External eyelid weights of different sizes made of gold12 or tantalum13 are also available for placement on the upper eyelid to improve eyelid closure. While these devices have been shown to improve ocular comfort, the degree of eyelid closure achieved has not been reported, and their utility for nocturnal use has not been described.

We identified that the NTP was associated with greater success in eyelid closure in paralytic lagophthalmos than non-paralytic lagophthalmos. This relationship was expected, as anatomical abnormalities in non-paralytic lagophthalmos, such as post-surgical cicatricial eyelid changes, congenital or acquired insufficiency of eyelid lamellae, or proptosis might inhibit the upper eyelid from fully covering the ocular surface even with the placement of additional force. We interestingly found that greater proptosis was a predictor of greater success in eyelid closure, although the magnitude of this association was small. This counterintuitive finding in our study may be due to our small sample size resulting in outliers influencing this result. Studying a larger sample of patients would help to clarify this finding.

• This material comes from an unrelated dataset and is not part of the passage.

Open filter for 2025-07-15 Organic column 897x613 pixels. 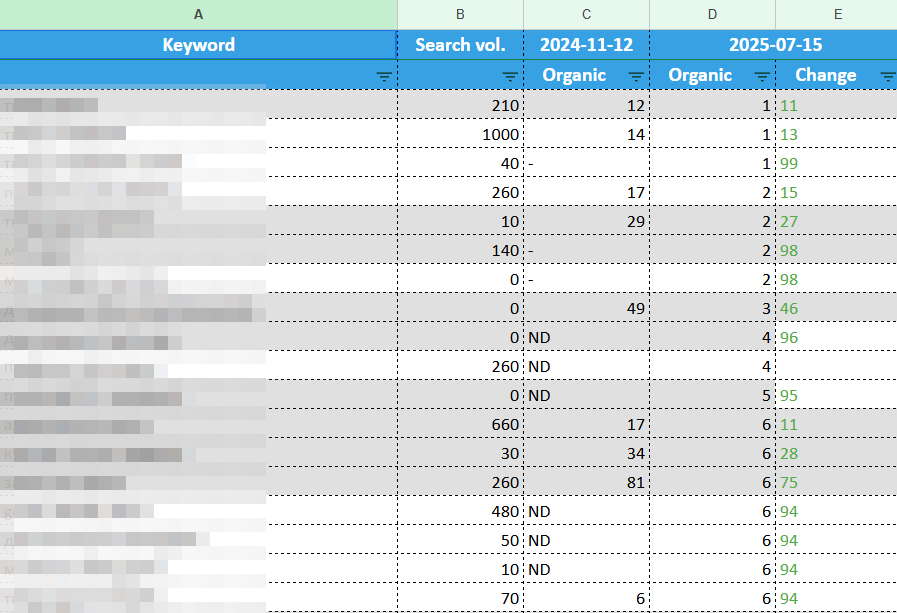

We demonstrated that parents and subjects were in general agreement in their survey responses about their subjective experience with the NTP. This suggests that parents who assisted their child in applying the device were largely aware of their child’s experience. However, given our small sample of paired parent and subject surveys, future studies would be needed to conclude if parent responses can be considered as a reliable substitute for those children who are unable to respond to survey questions.

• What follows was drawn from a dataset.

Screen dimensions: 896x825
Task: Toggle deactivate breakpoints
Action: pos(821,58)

Limitations of our study include the relatively small sample size, short study period, and response rate to our survey. Although there were no short-term adverse events, longer-term follow-up may better evaluate whether prolonged use, or use by those with more sensitive skin, may produce irritation. Additionally, variability in real-world use may be present when parents place the patch on their children or if patients place the patch on themselves. Parents subjectively reported that the patch was successful in closing their child’s eyelids during the trial, but there may be changes in the effectiveness of the NTP after sustained wear throughout the night. There may also be difficulty with achieving routine nightly use in younger children who have variable cooperativeness. Finally, we measured successful eyelid closure as a proxy for reducing exposure keratopathy, but we did not directly measure corneal health.

Conclusion

The NTP is a non-invasive management option for lagophthalmos that is effective, comfortable, and safe in children and young adults. Patients with paralytic lagophthalmos may have greater success in achieving complete eyelid closure than those with non-paralytic lagophthalmos, although both groups studied experienced an overall improvement in eyelid closure. While our cohort was limited primarily to children and young adults in the outpatient setting, we believe our results would be generalizable to patients of all ages and to hospital-based settings.

Acknowledgments

The authors thank Brianne Brown (clinical research coordinator) for her essential role in enrolling patients and Dr. Anthony Aldave for his advice on study design.

Disclosure

The authors report no conflicts of interest in this work.